La maison de mon enfance
Actes signés chez le notaire, remises des clés, adieux rapides.
Les hollandais débarquent.
A peine arrivés, ils s’en prennent à moi.
Ils mettent tout sans dessus dessous.
Pourtant ils m’ont choisie et je suppose aimée comme j’étais mais voilà qu’ils me malmènent.
Ils ont engagé une clique de brutes qui me métamorphosent. « Rénover» comme ils disaient.
Je ne m’en remettrai jamais.
Ils me défigurent. Mon charme disparaît. La rebelle n’existe plus.
Ils ont pris ma liberté.
Mes premiers propriétaires m’ont vendue à la fin des années 80, fourguée à des Hollandais en mal de campagne. Je me suis sentie trahie, abandonnée. Après une relation charnelle de plus de 20 ans.
Ce n’était pas la première séparation, mais cette fois-ci, il n’y a plus d’espoir, la rupture est définitive, pas de retour en arrière.
Ils avaient déjà rompu une fois pour s’envoler vers les Etats-Unis. Je les avais observés tristement préparer leurs malles. Il était déjà arrivé que lui parte seul, mais cette fois-ci c’était toute la tribu, même la plus jeune de 9 mois. Cette désunion fut longue, très longue. Une année complète, seule, isolée, livrée à moi-même. Oh il y avait bien la grand-mère, Mutti, comme ils l’appelaient. Elle passait parfois le dimanche, prendre ma température, me donner à boire, mais ce n’était pas la même chose. Ses visites étaient brèves, peut-être même distantes ou simplement nostalgiques; ce n’était pas facile pour elle non-plus. Mais rien à voir à ce que je vivais avec la famille. J’aimais quand ils étaient tous là, avec les oncles et tantes, les cousins, cousines et parfois même les amis.
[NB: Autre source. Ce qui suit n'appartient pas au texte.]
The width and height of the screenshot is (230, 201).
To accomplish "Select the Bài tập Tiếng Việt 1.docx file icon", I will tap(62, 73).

Les rires, les pleurs et autres cris, la musique, les odeurs de cuisine, les lumières qui s’allument, qui s’éteignent. J’étais aux anges. Et puis, il y avaient tous les soins qu’ils me prodiguaient. J’adorais les travaux de peinture, les pinceaux ça chatouille!
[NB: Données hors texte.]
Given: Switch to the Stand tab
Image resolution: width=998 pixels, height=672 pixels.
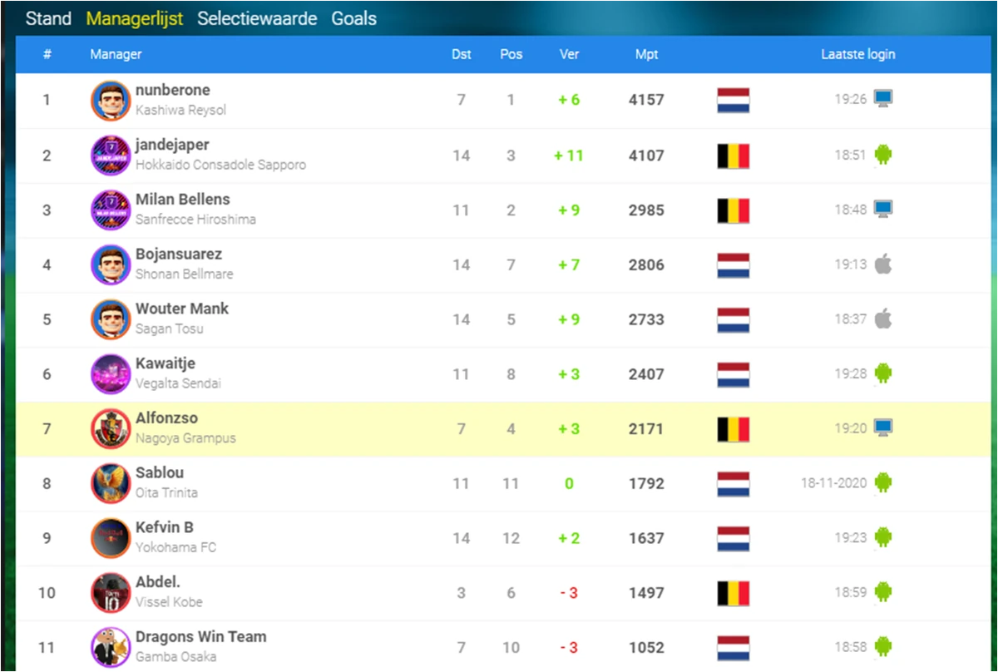Looking at the screenshot, I should point(47,17).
La 2è fois qu’ils mirent de la distance, ce fut différent. Ils partaient quelques jours puis revenaient pour les week-end et les vacances. Je crois qu’ils avaient une liaison avec un appartement dans une plus grande ville où lui travaillait. Quand ils y partaient, ils emmenaient même le chat. Je leur en voulais, il aurait pu me tenir compagnie. D’ailleurs, une fois, à l’heure de partir le chat n’était pas là. Ils sont partis sans lui. Ils ne l’ont jamais revu, moi oui. Le plus bizarre, c’était les grandes bouteilles qu’ils remplissaient de mes larmes. Je n’ai jamais compris ce qu’ils en faisaient. Que pouvaient-ils bien faire avec les preuves de cette tristesse qui m’envahissait à chaque éloignement.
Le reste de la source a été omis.